Beneath this line is the data. Output exactly the lines from the line with "Click clipboard icon next to Res 345" to the line with "Select the lower resistor below the capacitor", both ends included, and nothing more.

Segment Open

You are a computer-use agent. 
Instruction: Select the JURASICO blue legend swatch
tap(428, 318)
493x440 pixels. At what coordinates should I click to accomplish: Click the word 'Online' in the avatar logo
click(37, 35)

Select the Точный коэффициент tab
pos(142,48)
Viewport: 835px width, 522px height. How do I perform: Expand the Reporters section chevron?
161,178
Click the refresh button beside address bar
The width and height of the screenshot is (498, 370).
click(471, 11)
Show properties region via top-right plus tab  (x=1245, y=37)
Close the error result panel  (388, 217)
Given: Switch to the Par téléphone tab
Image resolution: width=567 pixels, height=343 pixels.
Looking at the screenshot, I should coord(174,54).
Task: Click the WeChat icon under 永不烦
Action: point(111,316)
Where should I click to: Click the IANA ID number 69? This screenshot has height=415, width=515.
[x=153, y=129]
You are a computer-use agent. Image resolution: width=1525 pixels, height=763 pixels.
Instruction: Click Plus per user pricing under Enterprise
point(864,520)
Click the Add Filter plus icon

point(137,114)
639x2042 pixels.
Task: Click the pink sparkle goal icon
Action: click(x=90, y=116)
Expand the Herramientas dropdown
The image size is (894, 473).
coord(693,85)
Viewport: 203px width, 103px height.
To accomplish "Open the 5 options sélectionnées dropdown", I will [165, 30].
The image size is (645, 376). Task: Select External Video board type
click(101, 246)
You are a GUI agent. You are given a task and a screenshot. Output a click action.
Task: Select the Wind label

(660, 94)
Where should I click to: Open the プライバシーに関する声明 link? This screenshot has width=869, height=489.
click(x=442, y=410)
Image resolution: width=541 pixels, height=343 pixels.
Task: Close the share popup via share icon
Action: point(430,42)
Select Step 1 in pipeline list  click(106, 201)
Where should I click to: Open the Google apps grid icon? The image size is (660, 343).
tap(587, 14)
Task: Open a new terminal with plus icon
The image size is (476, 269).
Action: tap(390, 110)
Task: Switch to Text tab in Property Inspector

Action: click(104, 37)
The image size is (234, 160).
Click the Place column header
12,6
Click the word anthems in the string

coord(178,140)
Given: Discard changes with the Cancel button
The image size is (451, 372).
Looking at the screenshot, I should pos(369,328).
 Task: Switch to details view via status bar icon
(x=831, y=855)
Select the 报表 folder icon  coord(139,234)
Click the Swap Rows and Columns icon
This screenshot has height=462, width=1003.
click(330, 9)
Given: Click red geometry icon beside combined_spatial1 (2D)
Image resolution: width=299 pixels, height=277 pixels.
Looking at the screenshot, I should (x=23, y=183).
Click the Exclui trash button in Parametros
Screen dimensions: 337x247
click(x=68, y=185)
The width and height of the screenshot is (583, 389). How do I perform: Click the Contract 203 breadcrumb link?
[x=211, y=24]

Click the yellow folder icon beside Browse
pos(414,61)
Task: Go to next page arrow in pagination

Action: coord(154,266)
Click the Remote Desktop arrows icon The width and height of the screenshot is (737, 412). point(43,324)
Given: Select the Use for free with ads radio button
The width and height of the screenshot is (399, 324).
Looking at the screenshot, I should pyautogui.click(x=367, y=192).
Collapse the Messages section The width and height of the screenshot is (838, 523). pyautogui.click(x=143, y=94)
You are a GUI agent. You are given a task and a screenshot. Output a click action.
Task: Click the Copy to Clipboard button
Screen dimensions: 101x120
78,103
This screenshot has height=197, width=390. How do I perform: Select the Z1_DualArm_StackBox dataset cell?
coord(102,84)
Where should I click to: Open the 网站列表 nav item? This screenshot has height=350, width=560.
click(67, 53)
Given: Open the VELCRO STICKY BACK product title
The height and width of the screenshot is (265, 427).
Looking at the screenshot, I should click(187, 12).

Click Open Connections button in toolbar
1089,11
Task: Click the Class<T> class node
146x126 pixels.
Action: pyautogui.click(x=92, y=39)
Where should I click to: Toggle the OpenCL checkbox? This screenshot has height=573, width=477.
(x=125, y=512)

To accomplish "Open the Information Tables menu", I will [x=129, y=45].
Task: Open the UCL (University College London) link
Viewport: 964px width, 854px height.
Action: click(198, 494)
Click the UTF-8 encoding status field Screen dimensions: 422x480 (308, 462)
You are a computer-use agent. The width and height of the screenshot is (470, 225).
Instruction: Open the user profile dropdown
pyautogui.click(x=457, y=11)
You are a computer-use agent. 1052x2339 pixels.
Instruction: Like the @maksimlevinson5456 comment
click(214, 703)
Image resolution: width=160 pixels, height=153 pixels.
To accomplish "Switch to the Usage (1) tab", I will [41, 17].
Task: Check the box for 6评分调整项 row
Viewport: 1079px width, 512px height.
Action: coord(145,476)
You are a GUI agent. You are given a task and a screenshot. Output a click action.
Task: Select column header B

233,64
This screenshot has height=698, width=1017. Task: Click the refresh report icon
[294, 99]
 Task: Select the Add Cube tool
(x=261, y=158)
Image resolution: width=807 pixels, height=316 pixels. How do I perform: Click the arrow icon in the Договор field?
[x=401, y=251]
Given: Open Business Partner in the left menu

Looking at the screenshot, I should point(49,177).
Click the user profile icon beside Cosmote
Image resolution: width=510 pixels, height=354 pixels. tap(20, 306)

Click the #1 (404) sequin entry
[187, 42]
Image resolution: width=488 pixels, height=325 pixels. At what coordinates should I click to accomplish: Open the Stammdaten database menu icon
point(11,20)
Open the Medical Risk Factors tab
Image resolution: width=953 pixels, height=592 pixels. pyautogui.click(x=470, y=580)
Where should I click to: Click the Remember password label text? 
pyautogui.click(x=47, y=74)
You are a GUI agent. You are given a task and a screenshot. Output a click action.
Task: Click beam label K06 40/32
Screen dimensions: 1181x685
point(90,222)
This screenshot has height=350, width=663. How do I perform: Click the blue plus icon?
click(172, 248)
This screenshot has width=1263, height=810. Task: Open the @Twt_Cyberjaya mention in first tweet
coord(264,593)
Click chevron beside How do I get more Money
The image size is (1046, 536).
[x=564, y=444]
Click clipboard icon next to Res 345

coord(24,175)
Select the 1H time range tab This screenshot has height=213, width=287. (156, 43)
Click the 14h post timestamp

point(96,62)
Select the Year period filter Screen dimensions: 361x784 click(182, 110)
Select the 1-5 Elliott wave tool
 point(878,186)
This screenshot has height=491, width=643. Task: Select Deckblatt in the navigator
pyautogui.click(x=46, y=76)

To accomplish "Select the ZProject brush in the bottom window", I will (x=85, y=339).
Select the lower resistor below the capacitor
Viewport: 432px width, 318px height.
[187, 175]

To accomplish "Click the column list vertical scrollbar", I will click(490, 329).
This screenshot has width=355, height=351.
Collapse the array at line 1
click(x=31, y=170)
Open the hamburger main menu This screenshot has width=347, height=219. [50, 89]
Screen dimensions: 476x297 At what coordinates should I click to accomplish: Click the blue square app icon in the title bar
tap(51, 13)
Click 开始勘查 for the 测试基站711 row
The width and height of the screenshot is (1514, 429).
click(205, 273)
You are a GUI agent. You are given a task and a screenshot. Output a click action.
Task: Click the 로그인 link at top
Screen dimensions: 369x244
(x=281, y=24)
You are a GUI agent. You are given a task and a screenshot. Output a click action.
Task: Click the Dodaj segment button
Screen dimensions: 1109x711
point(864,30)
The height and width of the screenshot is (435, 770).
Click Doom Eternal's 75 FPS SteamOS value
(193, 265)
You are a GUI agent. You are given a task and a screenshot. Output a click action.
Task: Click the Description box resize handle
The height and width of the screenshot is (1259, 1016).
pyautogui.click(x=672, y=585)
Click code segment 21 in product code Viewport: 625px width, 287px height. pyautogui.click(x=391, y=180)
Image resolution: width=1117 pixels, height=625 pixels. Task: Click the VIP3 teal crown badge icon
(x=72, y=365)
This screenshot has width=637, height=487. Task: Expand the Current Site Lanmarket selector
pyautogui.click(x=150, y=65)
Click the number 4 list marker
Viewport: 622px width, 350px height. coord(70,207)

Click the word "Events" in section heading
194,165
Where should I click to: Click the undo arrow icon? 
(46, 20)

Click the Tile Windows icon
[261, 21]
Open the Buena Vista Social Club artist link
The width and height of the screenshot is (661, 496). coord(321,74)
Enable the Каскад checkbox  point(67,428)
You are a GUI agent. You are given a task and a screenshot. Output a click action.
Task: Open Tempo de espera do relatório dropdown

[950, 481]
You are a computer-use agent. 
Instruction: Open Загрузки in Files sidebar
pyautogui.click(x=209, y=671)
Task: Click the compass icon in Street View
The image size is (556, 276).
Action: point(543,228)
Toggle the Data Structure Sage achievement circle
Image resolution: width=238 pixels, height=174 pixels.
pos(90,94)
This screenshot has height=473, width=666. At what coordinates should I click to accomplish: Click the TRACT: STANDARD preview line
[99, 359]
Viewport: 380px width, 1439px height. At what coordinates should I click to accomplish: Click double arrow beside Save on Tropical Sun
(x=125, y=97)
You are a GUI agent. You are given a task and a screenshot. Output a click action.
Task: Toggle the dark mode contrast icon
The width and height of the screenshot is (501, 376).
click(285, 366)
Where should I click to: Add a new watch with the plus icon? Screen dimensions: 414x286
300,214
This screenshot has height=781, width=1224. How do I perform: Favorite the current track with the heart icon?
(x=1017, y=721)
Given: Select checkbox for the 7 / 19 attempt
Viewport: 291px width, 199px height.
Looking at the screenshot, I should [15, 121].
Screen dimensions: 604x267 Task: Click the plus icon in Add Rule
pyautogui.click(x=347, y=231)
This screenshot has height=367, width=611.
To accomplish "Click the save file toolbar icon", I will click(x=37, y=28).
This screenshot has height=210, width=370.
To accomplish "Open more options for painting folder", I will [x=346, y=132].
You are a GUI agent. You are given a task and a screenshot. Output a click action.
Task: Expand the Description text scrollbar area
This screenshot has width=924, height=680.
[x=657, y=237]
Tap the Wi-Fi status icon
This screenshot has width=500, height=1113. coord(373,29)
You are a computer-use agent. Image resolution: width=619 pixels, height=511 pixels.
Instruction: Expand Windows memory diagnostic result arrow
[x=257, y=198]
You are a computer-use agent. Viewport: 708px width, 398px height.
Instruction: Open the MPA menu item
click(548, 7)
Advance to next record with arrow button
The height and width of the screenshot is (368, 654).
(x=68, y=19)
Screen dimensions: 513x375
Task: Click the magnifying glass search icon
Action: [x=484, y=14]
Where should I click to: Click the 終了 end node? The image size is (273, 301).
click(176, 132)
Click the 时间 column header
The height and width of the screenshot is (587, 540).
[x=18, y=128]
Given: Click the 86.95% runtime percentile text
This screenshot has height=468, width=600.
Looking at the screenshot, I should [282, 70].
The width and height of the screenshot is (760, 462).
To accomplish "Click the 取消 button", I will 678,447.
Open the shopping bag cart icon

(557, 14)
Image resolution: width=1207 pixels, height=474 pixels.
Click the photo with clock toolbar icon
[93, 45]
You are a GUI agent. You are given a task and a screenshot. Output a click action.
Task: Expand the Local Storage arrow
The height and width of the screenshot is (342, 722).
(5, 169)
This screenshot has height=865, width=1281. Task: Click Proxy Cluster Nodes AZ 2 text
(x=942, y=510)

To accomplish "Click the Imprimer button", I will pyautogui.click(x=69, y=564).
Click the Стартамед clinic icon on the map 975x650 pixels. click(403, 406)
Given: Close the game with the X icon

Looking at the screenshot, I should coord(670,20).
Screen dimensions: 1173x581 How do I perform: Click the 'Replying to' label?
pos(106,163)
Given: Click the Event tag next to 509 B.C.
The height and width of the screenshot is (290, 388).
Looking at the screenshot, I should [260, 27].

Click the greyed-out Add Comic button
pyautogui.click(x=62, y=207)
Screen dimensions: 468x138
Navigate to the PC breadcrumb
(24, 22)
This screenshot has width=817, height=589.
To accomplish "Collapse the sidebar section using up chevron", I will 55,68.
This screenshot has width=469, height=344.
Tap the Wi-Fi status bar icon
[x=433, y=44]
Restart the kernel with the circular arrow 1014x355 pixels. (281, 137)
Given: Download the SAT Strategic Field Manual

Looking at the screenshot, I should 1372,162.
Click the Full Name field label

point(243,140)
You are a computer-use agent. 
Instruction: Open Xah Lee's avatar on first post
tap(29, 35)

Segment Closed

• _Completed task_:
Click clipboard icon next to Res 345

coord(24,175)
Select the 1H time range tab This screenshot has height=213, width=287. (156, 43)
Click the 14h post timestamp

point(96,62)
Select the Year period filter Screen dimensions: 361x784 click(182, 110)
Select the 1-5 Elliott wave tool
 point(878,186)
This screenshot has height=491, width=643. Task: Select Deckblatt in the navigator
pyautogui.click(x=46, y=76)

To accomplish "Select the ZProject brush in the bottom window", I will (x=85, y=339).
Select the lower resistor below the capacitor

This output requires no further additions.